A Dual Port Hybrid Super-wideband MIMO Antenna with Diminished CCL and High BDR for IoT Applications

Abstract

In this work, a simple hybrid dual port skull-shaped super wideband Multiple Input Multiple Output (MIMO) antenna with improved isolation is designed and analyzed. Each antenna element consists of a skull-shaped radiator along with a rectangular notched chamfered Defective Ground Plane structure (DGS). The proposed antenna’s impedance bandwidth and radiation characteristics are improved by the triple elliptical inclined slot and DGS together. To accomplish the proposed MIMO configuration, the antenna elements are further organized in a linear arrangement. Deteriorated isolation characteristics, which are the key bottleneck for such MIMO schemes, are significantly improved in the proposed design by using a corrugated T-shaped strip decoupling plane. This 2-port MIMO antenna is placed on top of a glass epoxy FR4 substrate and has an overall dimension of 45 × 50 × 0.787 mm3 (0.20λ × 0.19λ × 0.003λ).

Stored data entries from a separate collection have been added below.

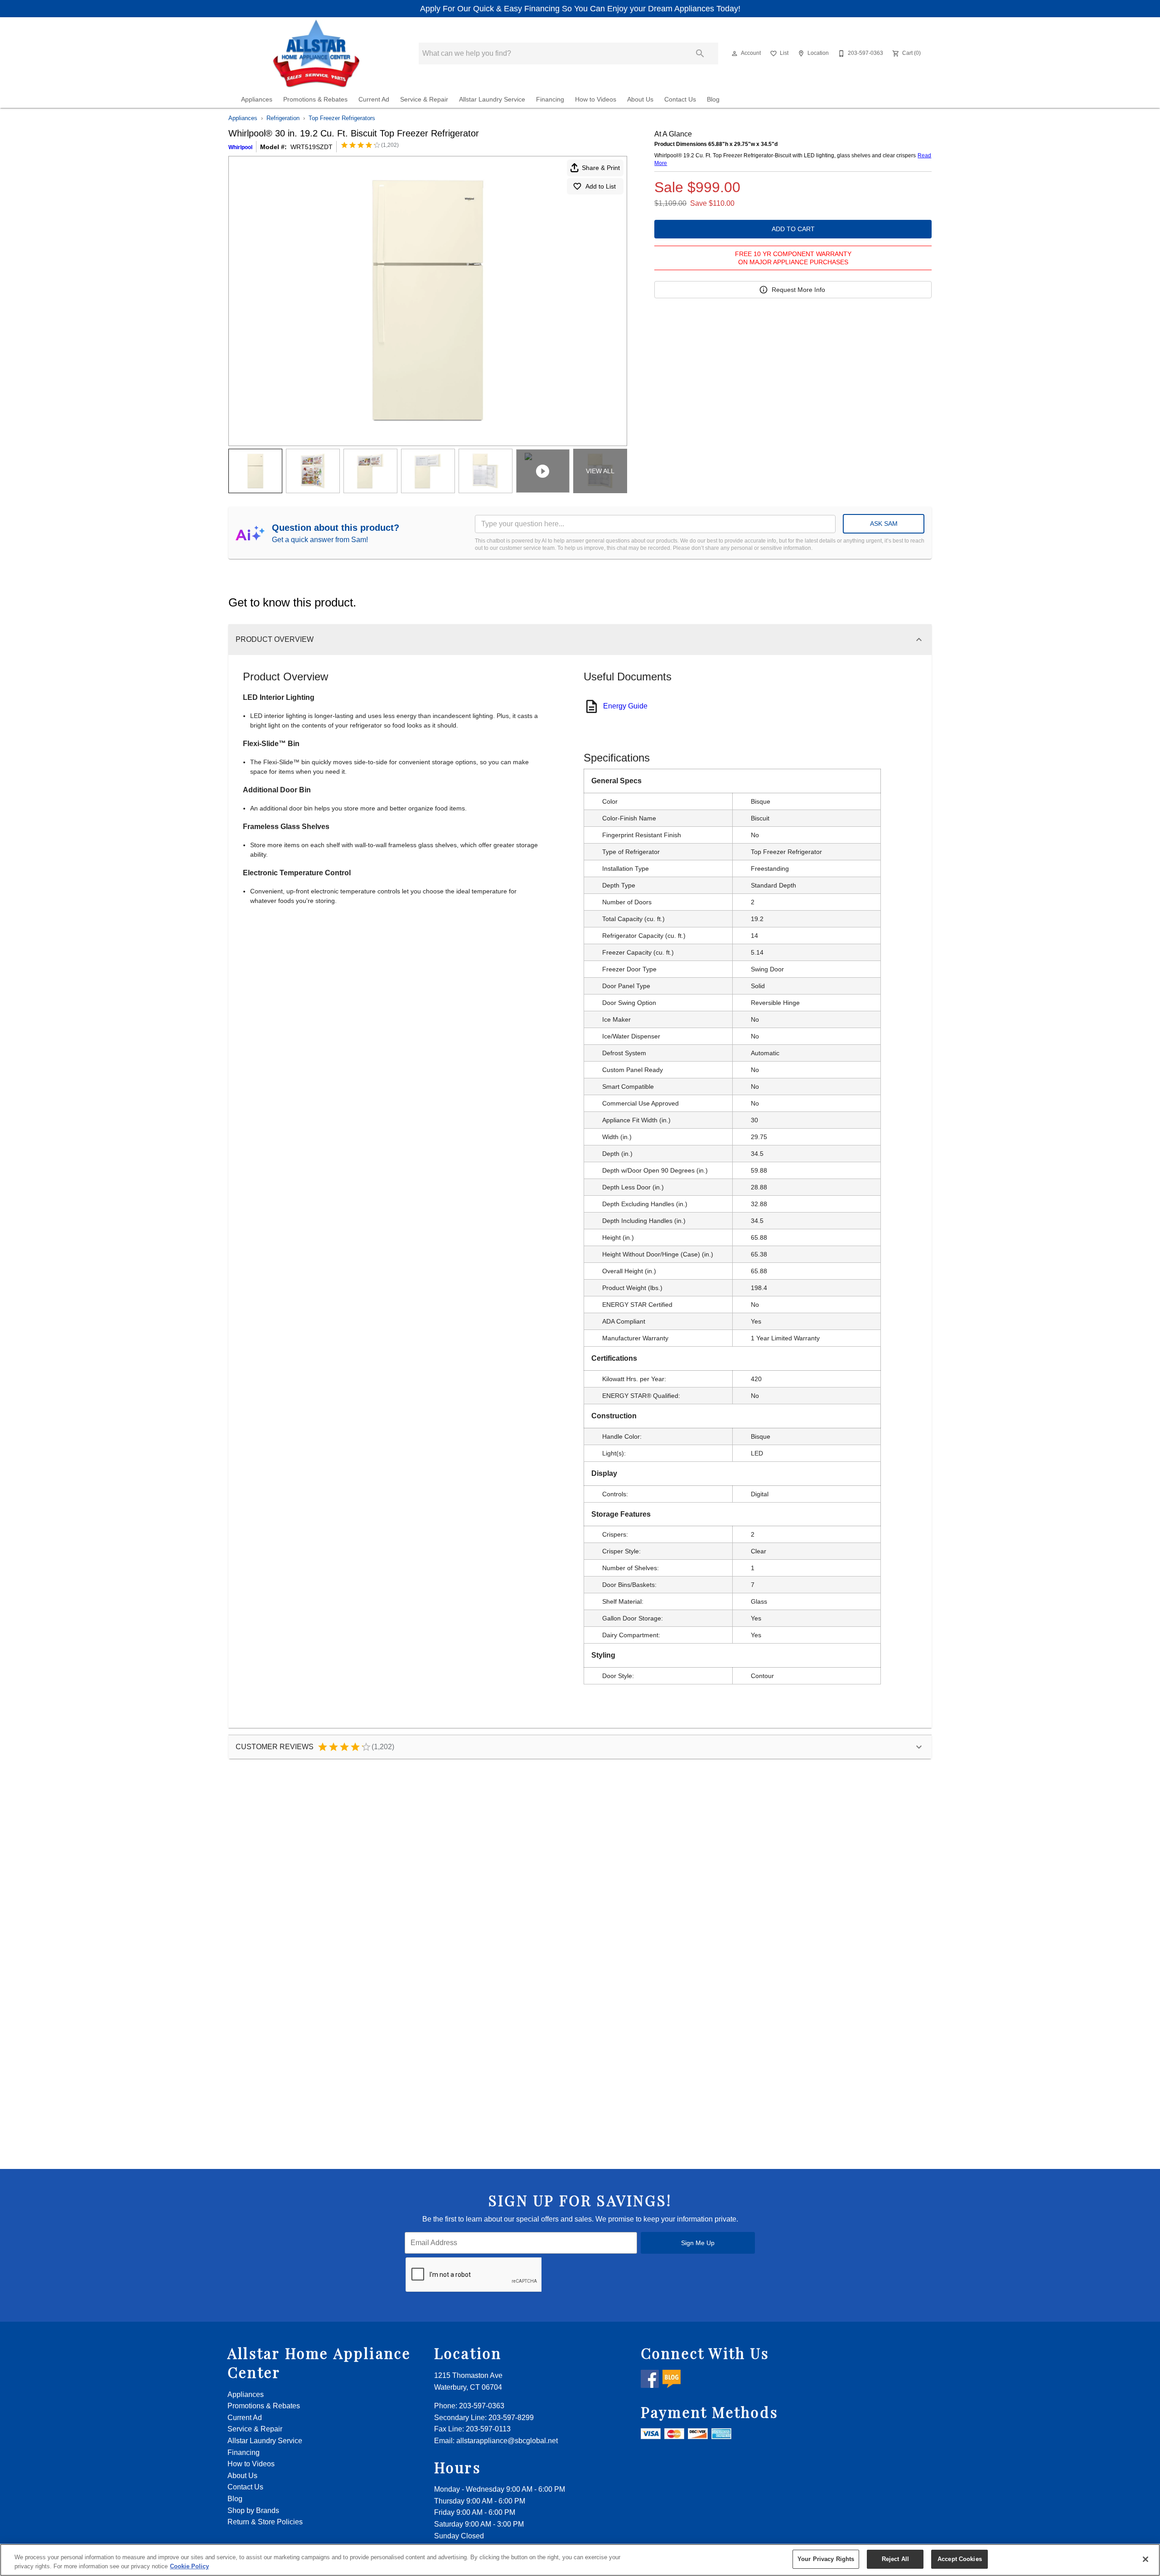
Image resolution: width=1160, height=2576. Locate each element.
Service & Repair (424, 99)
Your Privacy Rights (826, 2559)
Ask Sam (884, 523)
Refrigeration (283, 118)
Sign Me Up (698, 2242)
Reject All (895, 2559)
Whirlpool (240, 147)
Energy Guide (625, 706)
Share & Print (601, 167)
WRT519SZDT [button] (311, 146)
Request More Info (798, 289)
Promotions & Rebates (315, 99)
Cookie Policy (189, 2566)
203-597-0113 (488, 2429)
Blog (713, 99)
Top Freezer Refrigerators (342, 118)
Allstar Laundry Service (492, 99)
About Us (640, 99)
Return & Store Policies (265, 2522)
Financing (550, 99)
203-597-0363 (481, 2406)
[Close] (1145, 2559)
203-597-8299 (511, 2417)
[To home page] (316, 53)
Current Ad (373, 99)
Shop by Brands (253, 2510)
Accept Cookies (960, 2559)
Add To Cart (793, 229)
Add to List (600, 186)
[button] (734, 53)
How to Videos (595, 99)
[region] (580, 2560)
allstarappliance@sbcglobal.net (507, 2441)
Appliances (256, 99)
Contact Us (680, 99)
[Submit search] (700, 53)
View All (600, 471)
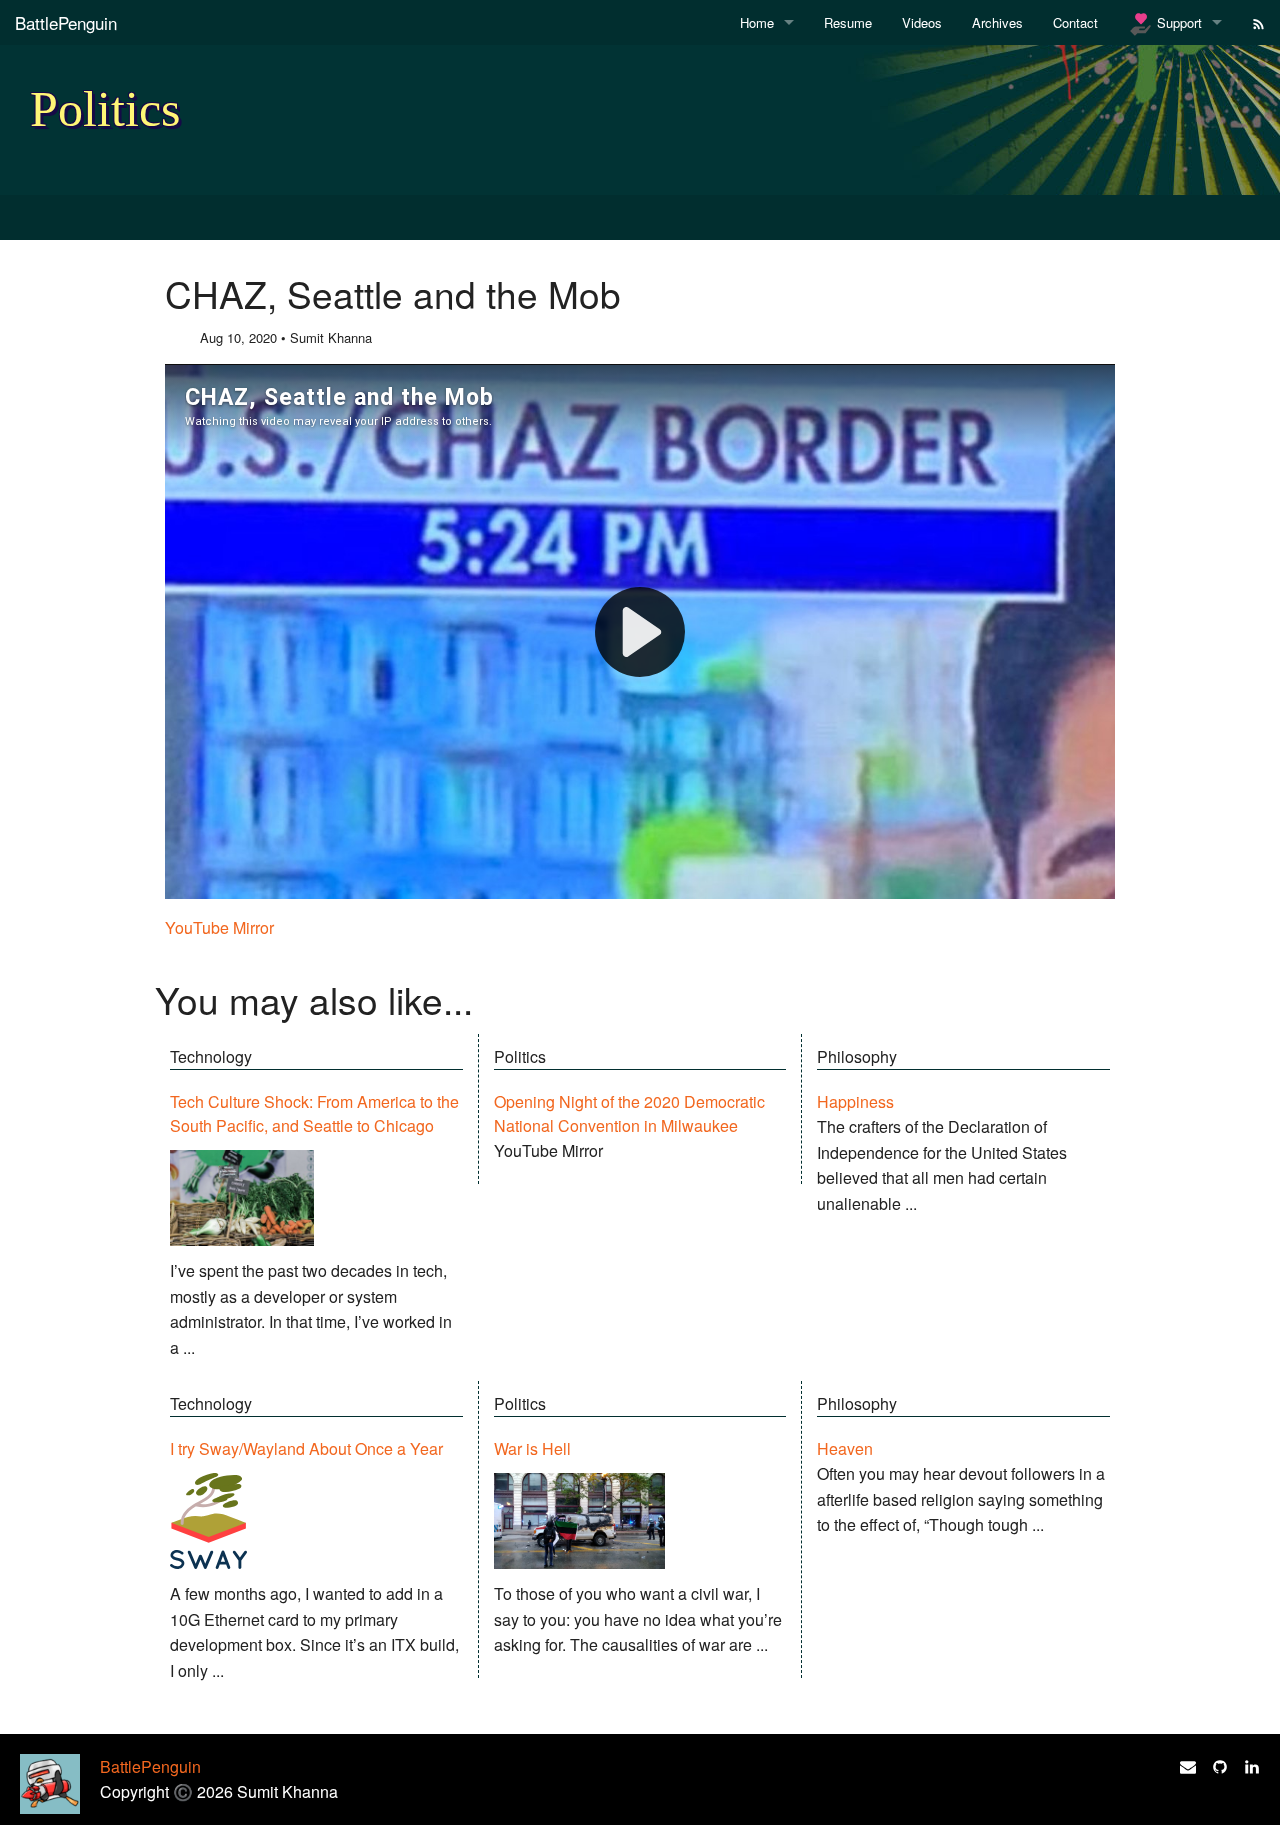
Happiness (855, 1101)
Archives (997, 22)
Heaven (845, 1448)
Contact (1075, 22)
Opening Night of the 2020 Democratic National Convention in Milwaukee (629, 1113)
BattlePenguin (66, 22)
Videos (922, 22)
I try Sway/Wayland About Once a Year (306, 1448)
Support (1177, 22)
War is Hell (532, 1448)
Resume (848, 22)
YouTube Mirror (219, 927)
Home (757, 22)
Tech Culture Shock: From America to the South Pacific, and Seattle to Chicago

The proposed MIMO antenna is fabricated and the experimental results are verified with the simulation results. The results indicate that the proposed antenna covers an operational bandwidth of 48.75 GHz (1.25–50 GHz) with a fractional bandwidth of 190.24% and offers an isolation of less than −20 dB throughout the frequency range of operation. The proposed MIMO has an extremely high bandwidth dimension ratio (BDR) of 5092 among the reported antennas. An optimal performance has been achieved with a lower value of Envelope Correlation Coefficient (ECC) ≤ 0.02, high multiplexing efficiency, extremely lower Channel Capacity Loss (CCL) of 0.2, and omnidirectional radiation characteristics. These design metrics show the potential of our antenna to operate for eMBB (Enhanced Mobile Broadband) applications which includes 5G, Augmented reality, and etc.